Un conseiller robot au service des clients de la BMO

Jusqu’ici occupé par une dizaine de sociétés financières plus ou moins connues, le créneau fertile du placement automatisé, qui vise la génération Y, compte un nouveau joueur venu de l’industrie bancaire. Après des mois de préparation, la Banque de Montréal débarque.

Caractérisé par une interface épurée et des portefeuilles personnalisés qui peuvent se rééquilibrer tout seuls, le conseil automatisé repose sur un aspect-clé de son principal instrument, soit les frais de gestion très faibles des fonds négociés en Bourse… un outil de placement dont la BMO est un des acteurs incontournables.

L’arrivée d’un tel joueur ne semble pas effrayer les sociétés déjà bien établies dans ce créneau, où l’on trouve des noms comme Wealthsimple, Nest Wealth, WealthBar et la société québécoise Idema. Entre autres, on fait valoir que l’implication d’une grande banque rehausse la crédibilité de cette nouvelle forme de conseil. « Ça démontre que le modèle d’affaires est vrai, qu’il va perdurer », dit Dave Nugent, chef des placements chez Wealthsimple.
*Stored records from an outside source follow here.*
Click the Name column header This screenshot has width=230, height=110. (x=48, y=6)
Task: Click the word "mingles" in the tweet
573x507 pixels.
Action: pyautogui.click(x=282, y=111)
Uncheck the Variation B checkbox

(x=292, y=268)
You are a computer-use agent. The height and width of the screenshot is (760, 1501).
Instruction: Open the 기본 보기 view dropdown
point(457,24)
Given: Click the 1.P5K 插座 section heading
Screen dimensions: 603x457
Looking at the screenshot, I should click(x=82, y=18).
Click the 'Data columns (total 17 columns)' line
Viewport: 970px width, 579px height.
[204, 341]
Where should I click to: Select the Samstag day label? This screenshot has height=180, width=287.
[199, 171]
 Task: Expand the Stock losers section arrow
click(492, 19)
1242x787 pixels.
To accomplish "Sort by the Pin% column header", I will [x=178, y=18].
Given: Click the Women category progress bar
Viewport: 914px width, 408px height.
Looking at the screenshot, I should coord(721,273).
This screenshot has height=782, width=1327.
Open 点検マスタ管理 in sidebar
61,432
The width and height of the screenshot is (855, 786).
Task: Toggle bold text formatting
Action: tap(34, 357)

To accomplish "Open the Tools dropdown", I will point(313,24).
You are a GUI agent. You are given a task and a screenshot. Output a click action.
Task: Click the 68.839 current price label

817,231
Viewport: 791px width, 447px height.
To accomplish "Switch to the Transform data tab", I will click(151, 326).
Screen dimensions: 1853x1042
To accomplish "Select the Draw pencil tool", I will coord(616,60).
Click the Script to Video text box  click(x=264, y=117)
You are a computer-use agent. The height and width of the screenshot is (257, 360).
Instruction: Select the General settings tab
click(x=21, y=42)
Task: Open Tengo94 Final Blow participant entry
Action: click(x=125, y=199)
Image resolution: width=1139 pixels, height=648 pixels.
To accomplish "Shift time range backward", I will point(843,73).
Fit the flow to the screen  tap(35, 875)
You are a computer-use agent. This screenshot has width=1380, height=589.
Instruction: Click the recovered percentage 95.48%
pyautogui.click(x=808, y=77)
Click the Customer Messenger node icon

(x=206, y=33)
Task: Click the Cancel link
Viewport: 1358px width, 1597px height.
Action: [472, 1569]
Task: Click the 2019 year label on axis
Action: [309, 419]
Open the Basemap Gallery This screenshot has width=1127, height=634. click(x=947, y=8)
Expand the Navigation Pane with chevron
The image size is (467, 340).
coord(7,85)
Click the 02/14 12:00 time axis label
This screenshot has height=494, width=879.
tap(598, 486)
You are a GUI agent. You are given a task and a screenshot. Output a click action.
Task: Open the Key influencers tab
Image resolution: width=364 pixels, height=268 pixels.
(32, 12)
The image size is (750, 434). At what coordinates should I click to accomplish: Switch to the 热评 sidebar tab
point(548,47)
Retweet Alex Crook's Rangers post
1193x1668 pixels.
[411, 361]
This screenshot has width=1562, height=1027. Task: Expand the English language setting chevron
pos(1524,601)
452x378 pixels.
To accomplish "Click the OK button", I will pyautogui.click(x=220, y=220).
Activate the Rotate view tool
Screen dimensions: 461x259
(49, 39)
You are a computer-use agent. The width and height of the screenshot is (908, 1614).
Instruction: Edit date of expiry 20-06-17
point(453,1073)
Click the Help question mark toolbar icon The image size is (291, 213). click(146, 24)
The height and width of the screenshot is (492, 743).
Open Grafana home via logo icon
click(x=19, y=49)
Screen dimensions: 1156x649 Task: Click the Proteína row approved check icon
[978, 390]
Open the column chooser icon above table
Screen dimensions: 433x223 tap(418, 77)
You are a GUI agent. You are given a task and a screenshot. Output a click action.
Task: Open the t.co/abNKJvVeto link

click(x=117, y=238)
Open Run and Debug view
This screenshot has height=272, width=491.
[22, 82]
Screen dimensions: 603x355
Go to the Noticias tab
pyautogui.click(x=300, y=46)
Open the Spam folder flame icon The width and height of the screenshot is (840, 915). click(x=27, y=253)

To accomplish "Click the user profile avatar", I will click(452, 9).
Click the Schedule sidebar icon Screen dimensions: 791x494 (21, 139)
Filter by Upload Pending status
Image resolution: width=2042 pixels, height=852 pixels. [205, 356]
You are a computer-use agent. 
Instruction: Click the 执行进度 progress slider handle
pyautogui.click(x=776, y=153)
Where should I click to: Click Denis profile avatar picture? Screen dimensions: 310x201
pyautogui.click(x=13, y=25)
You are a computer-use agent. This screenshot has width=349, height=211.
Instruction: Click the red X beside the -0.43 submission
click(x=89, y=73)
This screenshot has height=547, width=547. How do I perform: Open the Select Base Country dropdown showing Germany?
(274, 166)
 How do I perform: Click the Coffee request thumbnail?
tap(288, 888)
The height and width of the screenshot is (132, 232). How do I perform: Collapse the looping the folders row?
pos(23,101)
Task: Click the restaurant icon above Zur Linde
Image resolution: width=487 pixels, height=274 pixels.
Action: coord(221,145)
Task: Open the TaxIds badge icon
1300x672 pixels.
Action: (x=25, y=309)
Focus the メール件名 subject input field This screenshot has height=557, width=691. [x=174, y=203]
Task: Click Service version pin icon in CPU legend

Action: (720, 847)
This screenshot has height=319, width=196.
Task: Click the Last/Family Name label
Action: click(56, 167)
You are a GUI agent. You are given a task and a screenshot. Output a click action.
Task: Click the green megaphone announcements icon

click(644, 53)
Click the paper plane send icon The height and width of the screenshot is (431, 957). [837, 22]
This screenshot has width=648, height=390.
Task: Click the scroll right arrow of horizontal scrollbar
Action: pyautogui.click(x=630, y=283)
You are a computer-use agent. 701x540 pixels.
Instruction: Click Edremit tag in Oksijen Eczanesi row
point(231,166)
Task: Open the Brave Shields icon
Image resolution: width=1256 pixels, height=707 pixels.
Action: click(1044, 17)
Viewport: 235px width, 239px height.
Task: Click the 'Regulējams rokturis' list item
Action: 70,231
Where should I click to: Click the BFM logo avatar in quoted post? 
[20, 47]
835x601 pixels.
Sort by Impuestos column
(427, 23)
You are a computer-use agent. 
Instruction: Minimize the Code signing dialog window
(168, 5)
Innovation ou geste défensif ? Selon la Banque de Montréal, l’objectif du « Portefeuille futé » est de « répondre aux besoins en constante évolution de nos clients » et d’« enrichir la gamme de services numériques de gestion de patrimoine que nous offrons déjà aux particuliers ».

Le client devra d’abord répondre à un certain nombre de questions, après quoi la Banque lui proposera divers portefeuilles de FNB. Encadré de la même manière que le conseil financier déjà existant, le conseil automatisé canadien est différent de celui que l’on peut voir aux États-Unis, où la présence humaine n’est pas requise par la loi.

La mise initiale devra être de 5000 $, cependant, contrairement à d’autres sociétés qui n’imposent aucun plancher. Selon les communications de la BMO, cela vise à assurer une certaine diversification des placements.

Ébullition

Le monde financier vit une certaine ébullition depuis quelques années, notamment avec les efforts des autorités visant à améliorer la transparence des frais de gestion et l’innovation technologique stimulée par la popularité des applications mobiles. Le conseil automatisé a été reconnu l’an dernier par la firme-conseil Deloitte comme étant une des dix tendances perturbatrices de la gestion de patrimoine.

L’an dernier, par exemple, plusieurs ont été étonnés de voir la Financière Power (de la famille Desmarais) investir 10 millions dans la jeune pousse torontoise Wealthsimple avec l’option d’en injecter 20 millions de plus.

« On est les premiers à s’être lancés là-dedans il y a cinq ans, et notre modèle d’affaires n’a pas changé : offrir des solutions de placement bien diversifiées au meilleur coût possible », a dit Ian Gascon, président de la société Idema. « Ça passe par une interface automatisée, une banque de données et une gestion semi-automatisée. » Contrairement au conseil robot qui se fait aux États-Unis, le conseil automatisé canadien exige que la société financière offre l’accès à un conseiller humain. « On parle à nos clients, on est disponibles pour discuter avec eux », a dit M. Gascon.

Ce dernier s’est interrogé sur le fait que la Banque de Montréal entend utiliser en bonne partie ses propres instruments financiers pour desservir les clients intéressés par ce nouveau service. Il s’agit des fonds négociés en Bourse, un outil en croissance dont les frais de gestion ont la caractéristique d’être faibles. La Banque est l’un des gros acteurs de ce secteur au Canada. « Jusqu’à quel point c’est dans le meilleur intérêt des clients ? », a demandé M. Gascon.

La BMO n’est pas le seul établissement bancaire à se pencher sur ce type de service. Au mois d’octobre, un porte-parole du Mouvement Desjardins avait indiqué au Devoir que celui-ci « est en réflexion ».

Le secteur du conseil automatisé est un jour appelé à « dominer » l’industrie de la gestion du placement, selon ce qu’a récemment écrit pour Forbes l’auteur Russ Alan Prince, spécialiste de la gestion du patrimoine. « Au fur et à mesure que les conseillers robots évoluent en incorporant des capacités informatiques cognitives avec des interfaces simplifiées, l’usage de ces plateformes connaîtra beaucoup d’expansion », a-t-il écrit lundi. Pour les conseillers financiers, selon lui, « un petit groupe sera de plus en plus rentable alors que d’autres verront leur rôle diminuer ».